Dental Job Opportunity at Syngene | Apply now
If you are searching for a rewarding dental job in clinical research, an exciting opportunity is now available at Syngene. The company is hiring a Senior Clinical Research Associate in Bangalore within its Clinical Operations division. This role offers professionals with dental and clinical research backgrounds the chance to work in a globally recognized contract research organization and contribute to cutting-edge healthcare research. If you are exploring Syngene careers, this position could be an excellent step toward building a strong career in clinical research and drug development.
Job Details:
- Job Position: Senior Clinical Research Associate
- Location: Bangalore, India
- Department: Clinical Operations – T&CR
About the Company:
Syngene is an innovation-driven contract research, development, and manufacturing organization that provides integrated scientific services from early discovery to commercial supply. The organization supports global pharmaceutical and biotechnology companies through advanced research capabilities and clinical services.
In Syngene careers, safety is considered a core principle. The company ensures that safety, quality, and compliance standards are followed across all operations. Employees are encouraged to maintain high professional standards while contributing to a culture that prioritizes environmental, health, and safety (EHS) practices.
Job Description:
The Senior Clinical Research Associate role at Syngene involves managing clinical trial sites and ensuring compliance with Good Clinical Practice (GCP) guidelines and regulatory requirements. This Clinical Research Associate job focuses on performing site selection, initiation, monitoring, and close-out visits according to the contracted scope of work.

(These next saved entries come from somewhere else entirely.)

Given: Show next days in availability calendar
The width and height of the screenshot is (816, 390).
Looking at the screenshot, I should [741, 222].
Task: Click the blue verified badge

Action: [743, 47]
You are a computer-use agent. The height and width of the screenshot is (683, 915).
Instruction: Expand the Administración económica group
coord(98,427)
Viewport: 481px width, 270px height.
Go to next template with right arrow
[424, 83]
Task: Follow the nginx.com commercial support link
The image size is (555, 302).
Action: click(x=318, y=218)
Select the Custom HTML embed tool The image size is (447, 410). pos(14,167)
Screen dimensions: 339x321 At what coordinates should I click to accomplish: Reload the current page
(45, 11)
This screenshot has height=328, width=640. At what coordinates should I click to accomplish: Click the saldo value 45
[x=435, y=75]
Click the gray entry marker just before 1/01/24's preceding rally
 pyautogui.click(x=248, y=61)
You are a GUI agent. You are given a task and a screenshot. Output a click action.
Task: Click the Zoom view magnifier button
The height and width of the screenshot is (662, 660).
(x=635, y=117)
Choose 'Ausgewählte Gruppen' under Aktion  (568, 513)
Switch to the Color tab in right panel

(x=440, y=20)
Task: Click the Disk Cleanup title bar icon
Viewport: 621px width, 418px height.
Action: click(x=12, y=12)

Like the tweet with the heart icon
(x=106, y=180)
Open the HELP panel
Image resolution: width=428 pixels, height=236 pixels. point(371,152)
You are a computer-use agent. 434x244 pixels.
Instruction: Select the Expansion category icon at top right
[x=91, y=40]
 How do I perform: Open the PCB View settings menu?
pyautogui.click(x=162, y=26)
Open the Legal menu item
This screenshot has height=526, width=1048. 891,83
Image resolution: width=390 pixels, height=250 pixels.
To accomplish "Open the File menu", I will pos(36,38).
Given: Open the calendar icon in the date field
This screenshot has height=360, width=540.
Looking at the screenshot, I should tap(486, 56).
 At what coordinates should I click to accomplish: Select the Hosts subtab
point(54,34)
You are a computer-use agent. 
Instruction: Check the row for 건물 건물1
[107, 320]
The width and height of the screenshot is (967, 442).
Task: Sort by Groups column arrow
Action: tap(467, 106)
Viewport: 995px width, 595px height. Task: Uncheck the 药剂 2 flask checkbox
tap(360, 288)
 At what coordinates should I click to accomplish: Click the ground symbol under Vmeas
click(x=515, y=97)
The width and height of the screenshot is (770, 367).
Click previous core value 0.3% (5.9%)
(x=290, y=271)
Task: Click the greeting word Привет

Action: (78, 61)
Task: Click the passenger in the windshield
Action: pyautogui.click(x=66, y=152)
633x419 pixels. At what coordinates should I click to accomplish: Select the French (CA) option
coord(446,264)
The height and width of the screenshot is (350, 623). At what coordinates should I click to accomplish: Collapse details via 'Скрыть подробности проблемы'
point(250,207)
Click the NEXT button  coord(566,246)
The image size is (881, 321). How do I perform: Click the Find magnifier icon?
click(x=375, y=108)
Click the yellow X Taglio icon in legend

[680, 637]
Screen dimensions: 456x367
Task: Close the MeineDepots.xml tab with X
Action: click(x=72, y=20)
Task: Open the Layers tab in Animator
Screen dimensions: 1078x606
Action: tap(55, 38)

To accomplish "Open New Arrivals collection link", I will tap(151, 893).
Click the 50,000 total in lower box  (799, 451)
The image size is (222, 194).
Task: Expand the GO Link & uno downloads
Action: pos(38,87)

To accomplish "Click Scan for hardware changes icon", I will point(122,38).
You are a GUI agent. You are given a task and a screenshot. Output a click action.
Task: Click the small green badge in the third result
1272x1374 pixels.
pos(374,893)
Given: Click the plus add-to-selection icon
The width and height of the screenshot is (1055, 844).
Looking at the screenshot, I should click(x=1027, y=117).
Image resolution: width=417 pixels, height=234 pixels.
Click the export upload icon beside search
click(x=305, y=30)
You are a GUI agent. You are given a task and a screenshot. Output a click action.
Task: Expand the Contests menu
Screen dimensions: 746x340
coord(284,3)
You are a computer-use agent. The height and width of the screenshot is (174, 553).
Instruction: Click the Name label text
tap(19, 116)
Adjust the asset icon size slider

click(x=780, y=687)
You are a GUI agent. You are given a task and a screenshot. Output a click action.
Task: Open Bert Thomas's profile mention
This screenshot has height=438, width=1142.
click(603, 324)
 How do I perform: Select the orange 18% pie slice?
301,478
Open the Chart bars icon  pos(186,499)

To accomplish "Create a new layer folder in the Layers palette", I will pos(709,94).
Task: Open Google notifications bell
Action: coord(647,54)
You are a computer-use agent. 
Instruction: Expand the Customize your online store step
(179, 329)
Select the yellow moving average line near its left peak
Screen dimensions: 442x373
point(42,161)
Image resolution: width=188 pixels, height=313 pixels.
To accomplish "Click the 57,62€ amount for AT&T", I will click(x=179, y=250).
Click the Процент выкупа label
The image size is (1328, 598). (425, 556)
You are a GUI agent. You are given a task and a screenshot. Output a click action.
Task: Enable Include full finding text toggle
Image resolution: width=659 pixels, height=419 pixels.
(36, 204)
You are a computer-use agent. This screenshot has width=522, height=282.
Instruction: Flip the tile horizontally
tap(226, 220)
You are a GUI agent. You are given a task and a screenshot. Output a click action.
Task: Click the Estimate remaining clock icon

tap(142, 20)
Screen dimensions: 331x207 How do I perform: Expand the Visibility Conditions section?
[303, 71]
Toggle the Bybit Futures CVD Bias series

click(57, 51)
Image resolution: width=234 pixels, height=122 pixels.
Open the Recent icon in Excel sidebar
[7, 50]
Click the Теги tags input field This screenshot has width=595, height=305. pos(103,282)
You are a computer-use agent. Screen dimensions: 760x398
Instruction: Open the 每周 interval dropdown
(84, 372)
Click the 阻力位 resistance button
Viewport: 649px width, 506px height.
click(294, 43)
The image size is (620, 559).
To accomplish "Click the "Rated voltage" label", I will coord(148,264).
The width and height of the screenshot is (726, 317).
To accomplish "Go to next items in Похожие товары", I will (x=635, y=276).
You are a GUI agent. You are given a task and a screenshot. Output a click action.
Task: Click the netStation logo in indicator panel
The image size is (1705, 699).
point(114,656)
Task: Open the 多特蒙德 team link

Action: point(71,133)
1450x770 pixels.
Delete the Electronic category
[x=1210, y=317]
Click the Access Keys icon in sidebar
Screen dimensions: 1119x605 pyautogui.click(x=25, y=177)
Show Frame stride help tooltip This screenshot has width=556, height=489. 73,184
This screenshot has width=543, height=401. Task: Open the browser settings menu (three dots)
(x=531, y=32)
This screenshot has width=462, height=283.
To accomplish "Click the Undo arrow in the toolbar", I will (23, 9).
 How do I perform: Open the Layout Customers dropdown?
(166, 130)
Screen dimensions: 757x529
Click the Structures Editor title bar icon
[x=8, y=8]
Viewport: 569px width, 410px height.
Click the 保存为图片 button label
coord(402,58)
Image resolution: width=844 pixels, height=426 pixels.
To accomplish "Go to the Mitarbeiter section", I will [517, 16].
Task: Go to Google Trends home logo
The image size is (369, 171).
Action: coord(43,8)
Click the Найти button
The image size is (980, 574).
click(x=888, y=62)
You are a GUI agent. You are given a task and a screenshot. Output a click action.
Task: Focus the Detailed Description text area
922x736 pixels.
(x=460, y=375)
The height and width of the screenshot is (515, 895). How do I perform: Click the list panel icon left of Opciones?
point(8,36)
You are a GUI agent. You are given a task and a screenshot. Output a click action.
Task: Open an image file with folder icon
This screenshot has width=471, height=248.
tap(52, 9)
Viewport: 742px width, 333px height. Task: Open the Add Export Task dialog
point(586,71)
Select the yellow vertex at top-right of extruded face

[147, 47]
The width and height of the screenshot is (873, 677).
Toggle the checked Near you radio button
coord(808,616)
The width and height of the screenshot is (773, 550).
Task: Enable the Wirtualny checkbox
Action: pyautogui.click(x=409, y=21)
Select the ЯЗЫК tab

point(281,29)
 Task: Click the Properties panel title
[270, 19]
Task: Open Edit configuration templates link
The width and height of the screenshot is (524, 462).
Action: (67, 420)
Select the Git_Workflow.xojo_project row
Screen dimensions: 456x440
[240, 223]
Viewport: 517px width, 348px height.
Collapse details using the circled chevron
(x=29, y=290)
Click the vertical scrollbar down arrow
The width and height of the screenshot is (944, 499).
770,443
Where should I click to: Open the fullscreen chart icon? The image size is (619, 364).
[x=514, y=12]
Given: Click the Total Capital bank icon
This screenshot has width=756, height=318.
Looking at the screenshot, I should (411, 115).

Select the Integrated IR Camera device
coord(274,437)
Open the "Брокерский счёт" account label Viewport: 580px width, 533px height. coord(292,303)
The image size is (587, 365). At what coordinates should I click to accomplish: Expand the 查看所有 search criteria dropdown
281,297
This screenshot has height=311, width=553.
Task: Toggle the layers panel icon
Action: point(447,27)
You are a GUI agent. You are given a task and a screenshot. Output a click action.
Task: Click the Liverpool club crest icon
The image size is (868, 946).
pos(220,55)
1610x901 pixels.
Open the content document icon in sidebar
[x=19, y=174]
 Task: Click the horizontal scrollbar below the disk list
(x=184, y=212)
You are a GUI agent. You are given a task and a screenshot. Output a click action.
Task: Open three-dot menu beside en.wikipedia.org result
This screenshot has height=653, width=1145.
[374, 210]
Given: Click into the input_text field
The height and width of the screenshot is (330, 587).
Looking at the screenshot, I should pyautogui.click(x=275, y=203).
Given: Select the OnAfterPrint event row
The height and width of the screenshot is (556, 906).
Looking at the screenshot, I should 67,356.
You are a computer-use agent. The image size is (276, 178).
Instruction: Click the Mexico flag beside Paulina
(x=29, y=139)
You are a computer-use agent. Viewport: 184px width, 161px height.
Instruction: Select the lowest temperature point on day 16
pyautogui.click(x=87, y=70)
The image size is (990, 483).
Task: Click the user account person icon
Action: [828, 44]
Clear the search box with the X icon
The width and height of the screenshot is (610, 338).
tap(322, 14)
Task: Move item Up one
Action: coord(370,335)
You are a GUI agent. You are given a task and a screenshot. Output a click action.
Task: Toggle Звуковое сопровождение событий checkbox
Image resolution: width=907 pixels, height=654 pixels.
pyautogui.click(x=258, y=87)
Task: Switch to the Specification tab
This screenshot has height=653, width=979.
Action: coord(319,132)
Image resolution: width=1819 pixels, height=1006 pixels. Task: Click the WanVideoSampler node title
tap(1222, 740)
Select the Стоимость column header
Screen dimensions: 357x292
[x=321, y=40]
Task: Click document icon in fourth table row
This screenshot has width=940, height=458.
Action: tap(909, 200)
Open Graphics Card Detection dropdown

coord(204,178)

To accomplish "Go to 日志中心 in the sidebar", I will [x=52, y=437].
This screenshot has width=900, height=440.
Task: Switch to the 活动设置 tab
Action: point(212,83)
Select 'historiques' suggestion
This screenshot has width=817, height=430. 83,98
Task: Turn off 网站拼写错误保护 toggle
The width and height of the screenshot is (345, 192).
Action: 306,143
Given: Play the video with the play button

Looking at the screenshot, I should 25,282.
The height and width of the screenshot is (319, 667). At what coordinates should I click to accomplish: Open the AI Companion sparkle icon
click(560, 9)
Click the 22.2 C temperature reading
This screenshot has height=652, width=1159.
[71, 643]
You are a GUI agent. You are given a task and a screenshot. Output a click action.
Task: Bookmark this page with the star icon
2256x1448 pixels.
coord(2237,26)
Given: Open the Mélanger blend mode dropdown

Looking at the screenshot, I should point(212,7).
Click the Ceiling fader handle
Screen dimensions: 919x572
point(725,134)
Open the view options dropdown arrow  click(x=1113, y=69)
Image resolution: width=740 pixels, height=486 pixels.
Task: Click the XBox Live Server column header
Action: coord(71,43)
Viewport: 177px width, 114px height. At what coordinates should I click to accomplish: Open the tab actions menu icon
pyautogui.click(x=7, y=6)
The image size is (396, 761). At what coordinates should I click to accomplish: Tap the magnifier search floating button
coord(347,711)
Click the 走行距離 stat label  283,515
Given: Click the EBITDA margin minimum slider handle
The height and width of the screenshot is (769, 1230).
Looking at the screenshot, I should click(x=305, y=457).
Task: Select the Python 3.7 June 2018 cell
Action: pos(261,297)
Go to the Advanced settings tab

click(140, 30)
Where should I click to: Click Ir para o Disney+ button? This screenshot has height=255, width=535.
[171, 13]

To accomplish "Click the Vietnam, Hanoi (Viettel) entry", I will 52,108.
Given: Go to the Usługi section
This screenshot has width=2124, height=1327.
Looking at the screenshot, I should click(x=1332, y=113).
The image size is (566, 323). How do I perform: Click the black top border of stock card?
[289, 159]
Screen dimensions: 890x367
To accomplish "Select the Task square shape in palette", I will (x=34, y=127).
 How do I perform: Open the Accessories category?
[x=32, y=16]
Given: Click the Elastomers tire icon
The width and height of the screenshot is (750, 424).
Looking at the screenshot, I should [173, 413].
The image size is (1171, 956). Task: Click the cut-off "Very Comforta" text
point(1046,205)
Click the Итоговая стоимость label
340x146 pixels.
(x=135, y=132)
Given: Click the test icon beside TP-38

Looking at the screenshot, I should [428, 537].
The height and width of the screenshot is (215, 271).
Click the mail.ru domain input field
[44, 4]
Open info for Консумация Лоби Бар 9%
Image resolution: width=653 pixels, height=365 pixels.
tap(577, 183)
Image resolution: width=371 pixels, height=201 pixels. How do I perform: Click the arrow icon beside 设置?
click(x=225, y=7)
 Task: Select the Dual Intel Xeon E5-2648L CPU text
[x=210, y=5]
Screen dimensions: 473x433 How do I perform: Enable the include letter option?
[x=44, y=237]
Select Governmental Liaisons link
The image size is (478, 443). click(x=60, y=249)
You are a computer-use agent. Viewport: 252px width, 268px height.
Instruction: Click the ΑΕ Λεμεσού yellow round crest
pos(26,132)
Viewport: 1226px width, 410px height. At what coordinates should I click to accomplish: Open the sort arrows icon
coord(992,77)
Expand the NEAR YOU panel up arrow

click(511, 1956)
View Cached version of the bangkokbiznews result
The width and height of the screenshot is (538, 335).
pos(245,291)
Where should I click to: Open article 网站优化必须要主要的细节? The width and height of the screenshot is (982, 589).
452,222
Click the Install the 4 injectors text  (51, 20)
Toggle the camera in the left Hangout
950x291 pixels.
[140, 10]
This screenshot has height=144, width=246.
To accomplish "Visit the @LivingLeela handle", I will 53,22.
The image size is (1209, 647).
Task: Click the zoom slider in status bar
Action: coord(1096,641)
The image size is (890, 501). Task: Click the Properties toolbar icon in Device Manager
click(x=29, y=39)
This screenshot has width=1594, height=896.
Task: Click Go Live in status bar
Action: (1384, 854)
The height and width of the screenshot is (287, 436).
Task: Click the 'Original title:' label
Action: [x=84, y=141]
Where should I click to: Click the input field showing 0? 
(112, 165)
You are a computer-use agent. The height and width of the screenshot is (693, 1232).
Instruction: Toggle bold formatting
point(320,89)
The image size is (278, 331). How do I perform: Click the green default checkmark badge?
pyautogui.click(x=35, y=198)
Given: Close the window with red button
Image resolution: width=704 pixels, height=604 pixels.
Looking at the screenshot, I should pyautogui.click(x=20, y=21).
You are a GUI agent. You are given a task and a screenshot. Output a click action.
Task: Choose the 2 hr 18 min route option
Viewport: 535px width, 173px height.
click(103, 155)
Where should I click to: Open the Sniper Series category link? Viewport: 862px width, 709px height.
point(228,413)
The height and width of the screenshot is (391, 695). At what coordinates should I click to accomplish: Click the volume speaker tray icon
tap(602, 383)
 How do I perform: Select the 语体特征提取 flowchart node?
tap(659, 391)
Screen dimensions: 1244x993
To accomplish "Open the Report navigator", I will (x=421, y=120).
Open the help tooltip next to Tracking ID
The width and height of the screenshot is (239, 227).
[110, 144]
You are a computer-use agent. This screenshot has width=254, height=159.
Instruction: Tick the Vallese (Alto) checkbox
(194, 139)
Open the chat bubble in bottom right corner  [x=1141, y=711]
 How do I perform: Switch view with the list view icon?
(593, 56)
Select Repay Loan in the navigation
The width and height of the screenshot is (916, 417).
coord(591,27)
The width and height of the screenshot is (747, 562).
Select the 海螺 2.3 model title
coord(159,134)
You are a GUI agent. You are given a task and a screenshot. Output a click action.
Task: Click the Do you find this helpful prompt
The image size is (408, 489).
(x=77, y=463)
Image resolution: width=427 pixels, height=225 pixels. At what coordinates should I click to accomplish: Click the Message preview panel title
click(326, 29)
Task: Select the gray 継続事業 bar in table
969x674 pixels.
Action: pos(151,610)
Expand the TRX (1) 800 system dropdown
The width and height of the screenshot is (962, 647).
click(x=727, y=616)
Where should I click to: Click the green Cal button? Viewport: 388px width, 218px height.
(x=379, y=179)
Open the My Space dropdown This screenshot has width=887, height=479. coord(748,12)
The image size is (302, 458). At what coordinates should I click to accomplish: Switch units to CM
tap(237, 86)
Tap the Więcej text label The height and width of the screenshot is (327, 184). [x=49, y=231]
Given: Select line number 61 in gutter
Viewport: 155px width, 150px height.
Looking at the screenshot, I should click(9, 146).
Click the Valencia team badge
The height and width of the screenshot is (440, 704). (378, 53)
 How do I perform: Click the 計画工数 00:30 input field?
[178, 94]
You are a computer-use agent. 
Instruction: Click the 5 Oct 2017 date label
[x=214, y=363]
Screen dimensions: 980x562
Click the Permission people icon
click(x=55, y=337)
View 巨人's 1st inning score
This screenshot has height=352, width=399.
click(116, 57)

The role requires coordination with clinical teams and research sites to maintain the quality and integrity of clinical studies. Professionals applying for this dental job will also be responsible for ensuring proper documentation, training, and adherence to regulatory standards across assigned clinical trials.
Qualifications:
- Education: BDS, MDS
- Experience: Experience working as a Senior Clinical Research Associate (Sr. CRA) is preferred.
Key Responsibilities:
- Perform site selection, initiation, monitoring, and close-out visits according to SOPs and GCP guidelines.
- Manage assigned study sites, protocols, and therapeutic areas effectively.
- Complete necessary SOP training, protocol training, and therapeutic area training required for the role.
- Provide protocol and study training to assigned sites and maintain regular communication with site teams.
- Ensure the quality and integrity of studies conducted at site level according to protocols and regulations.
- Investigate quality issues and coordinate with the Clinical Project Manager to implement corrective and preventive actions.
- Track regulatory submissions, Ethics Committee approvals, and recruitment progress.
- Monitor case report form (CRF) completion, submission, and data query resolution.
- Maintain documentation related to monitoring visits, findings, and follow-up action plans.
- Submit visit reports and follow-up letters for proper study documentation.
- Ensure timely submission of timesheets related to project activities.
Safety and Compliance Responsibilities:
Employees at Syngene are expected to follow strict safety guidelines and maintain compliance with organizational standards. Key expectations include:
- Adherence to safe practices and procedures for self and team members.
- Contribution to systems and procedures that support safe operations.
- Promotion of an environment, health, and safety (EHS) culture.
- Compliance with quality standards and integrity guidelines.
- Completion of mandatory training related to data integrity and safety.
- Monitoring and reviewing safety metrics periodically.